Crise au Liban : le retour du bras long de la tutelle financière française
Les politiciens libanais se hâtent pour former un nouveau gouvernement conforme aux échéances fixées par la France. À cette même fin, les responsables de la sécurité du pays se concertent à l’étranger. Ce nouveau gouvernement doit incarner un nouveau pacte politique appelé de ses vœux par le président français Emmanuel Macron pendant sa première visite à Beyrouth après l’explosion meurtrière du port le 4 août.
L’aide humanitaire et la formation d’un gouvernement sont les deux axes que Macron a identifiés comme ses priorités. Mais il a également fait pression en faveur de politiques censées sortir le Liban du gouffre financier dans lequel il est plongé, sans quoi un rétablissement à long terme est presque impossible.
La corruption et le gâchis commis par l’élite au pouvoir ont été identifiés comme la principale cause des problèmes. Ces élites méritent le blâme, mais elles n’ont pas agi seules.
Si elles n’avaient pas bénéficié du soutien des acteurs internationaux – y compris le parrainage français d’une série de conférences des « donateurs » qui ont refinancé cette même élite corrompue que Macron cherche aujourd’hui à réformer –, le Liban n’aurait peut-être pas été si longtemps et si profondément embourbé dans ce pétrin financier.
Le passif des interventions financières françaises et le rôle de Paris aujourd’hui dans le maintien à flot de l’oligarchie libanaise balayent les vœux pieux qui voudraient que délégitimiser les élites locales en cherchant le soutien direct de leurs homologues à l’étranger résoudra les problèmes du pays.
Les deux sont entremêlés. Cela montre le danger qu’il y a à approuver sans recul critique la vision du changement de Macron, laquelle ne fait que revisiter les recettes d’austérité approuvées par les Français.
La complicité financière française remonte à la création du Liban. En 1919, un an avant que le Liban ne soit élevé au rang de pays par les forces d’occupation françaises, ces dernières ont transformé la filiale beyrouthine privée de la Banque impériale ottomane en Banque de Syrie et du Liban (BSL), laquelle était à la fois banque gouvernementale et entreprise commerciale.
Ces conférences ont fourni un parapluie international de légitimité aux politiques néolibérales libanaises de dettes et d’austérité
La BSL a lié les livres syrienne et libanaise au franc français à un taux surévalué favorable aux importations françaises. Des concessions majeures dans l’agriculture, l’industrie et les services financiers ont également été accordées aux entreprises françaises, au détriment du développement local. Lorsque des crises financières ont touché la France, le Liban en a ressenti les secousses.

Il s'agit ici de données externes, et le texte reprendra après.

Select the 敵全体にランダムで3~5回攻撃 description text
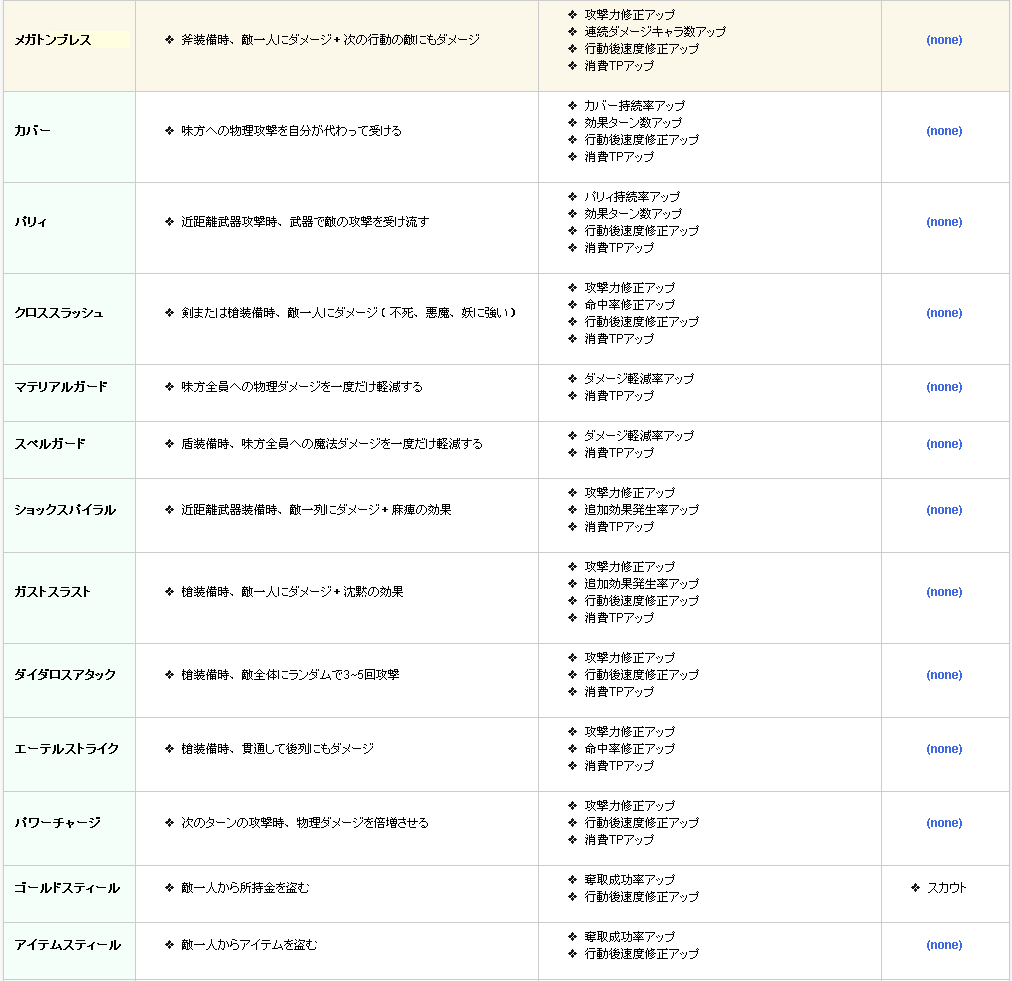[290, 675]
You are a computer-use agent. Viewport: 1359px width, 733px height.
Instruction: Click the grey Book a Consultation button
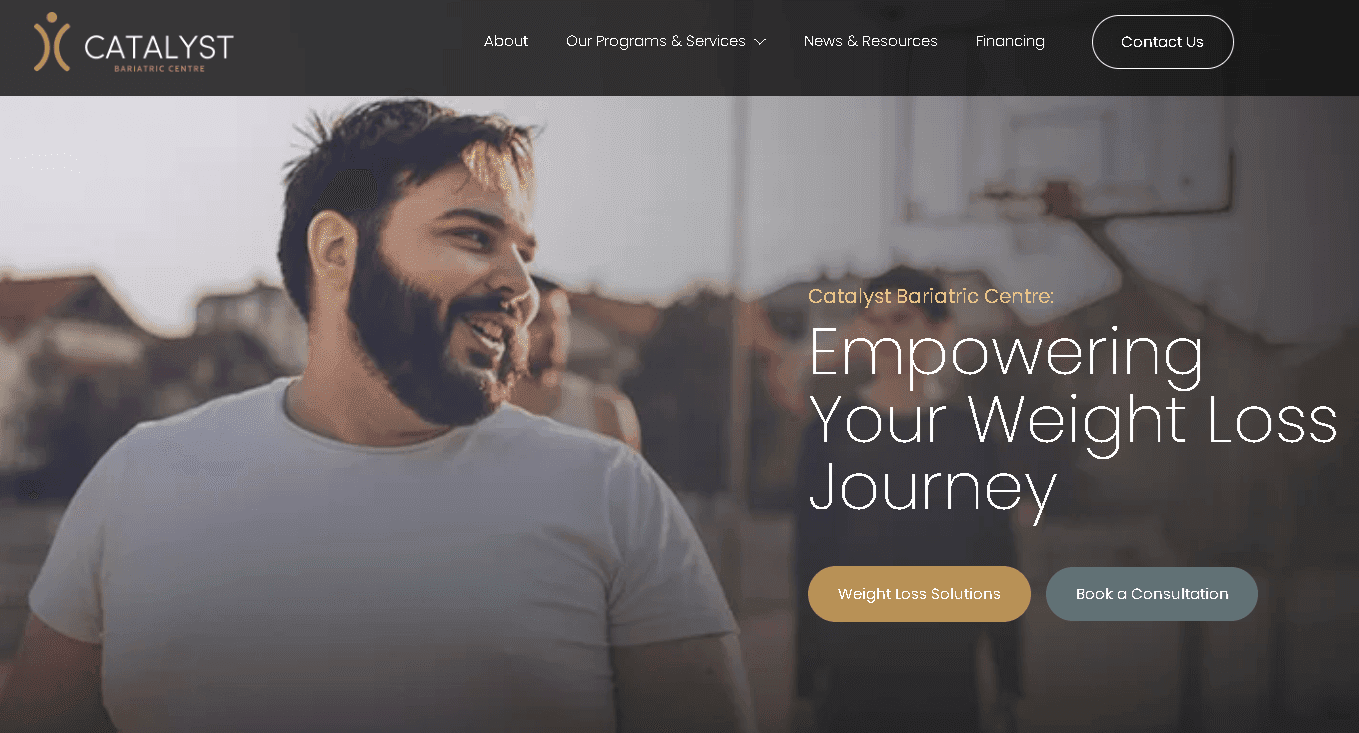click(x=1152, y=594)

L’indépendance politique en 1943 n’a pas mis fin au contrôle financier français. La BSL a continué à monopoliser la politique monétaire jusqu’en 1964, année de la création de la banque centrale du Liban. Le directeur de la BSL, Henri Busson, faisait office de directeur financier de facto du pays, poursuivant une politique monétaire conservatrice, minant l’intégration économique syro-libanaise et consolidant les intérêts concessionnaires français en formant un cartel commercial, Seriac, de mèche avec les cercles d’affaires locaux proches du premier président libanais, Béchara el-Khoury.
Financement par la dette
L’essor ultérieur de l’influence économique américaine dans la région a affaibli l’emprise de la France sur les finances du Liban. Cependant, la phase de reconstruction après la guerre civile dans les années 1990, financée par la dette, a ouvert la voie à un retour de l’intervention financière française – cette fois sous les auspices de la gouvernance internationale.

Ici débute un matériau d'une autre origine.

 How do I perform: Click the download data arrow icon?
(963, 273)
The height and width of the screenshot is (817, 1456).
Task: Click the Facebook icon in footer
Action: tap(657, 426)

Lorsque la dette publique libanaise est devenue intenable au début des années 2000, le président français de l’époque, Jacques Chirac, est venu en aide à son allié, le Premier ministre Rafik Hariri. Chirac a organisé une conférence internationale à Paris en 2001 (Paris I), laquelle a préparé le terrain à d’autres conférences en 2002 et 2007 (Paris II et III) sous Chirac et Paris IV ou CEDRE en 2018, sous Macron.
Ces conférences n’ont pas abouti à une sérieuse réduction de la dette. C’est même le contraire qui s’est produit : elles ont généré davantage de dettes dans le cadre financier strict des ajustements fiscaux.
Tout d’abord, la grande majorité de l’« aide » a pris la forme de prêts, non de subventions. Dans le cadre de CEDRE, plus de 90 % étaient des prêts. Deuxièmement, ces prêts stipulaient souvent la privatisation de ressources étatiques et une politique fiscale conservatrice.
Une loi de privatisation adoptée en 2000 avait posé le cadre en instituant le Haut conseil pour la privatisation, actuellement présenté comme l’instrument idéal pour la vente de ressources étatiques en vue de compenser les pertes de la banque centrale.
Hariri a également promis un programme « majeur » de privatisation des secteurs des télécommunications et de l’électricité, cible majeure des « réformes » aujourd’hui. Il a licencié environ 2 000 personnes travaillant à la télévision nationale et au sein de la compagnie aérienne publique, et a introduit une taxe sur la valeur ajoutée (TVA) de 10 %, laquelle ne tient pas compte de l’inégalité de revenus. Les ajustements fiscaux de Hariri sont restés à l’écart de la dette publique ; par conséquent, 80 % des dépenses gouvernementales sont consacrées au paiement des intérêts.
Calculs sectaires
Troisièmement, l’aide réservée au développement économique est largement dirigée vers les infrastructures, l’énergie et les transports, tandis que peu d’attention est accordée au secteur productif. Les infrastructures libanaises ont désespérément besoin de réparations, mais comme le montre le programme d’investissement du capital établi par le gouvernement pour CEDRE, les projets d’infrastructures comme les ports et les barrages hydrauliques reposent sur des calculs sectaires plutôt que des considérations nationales.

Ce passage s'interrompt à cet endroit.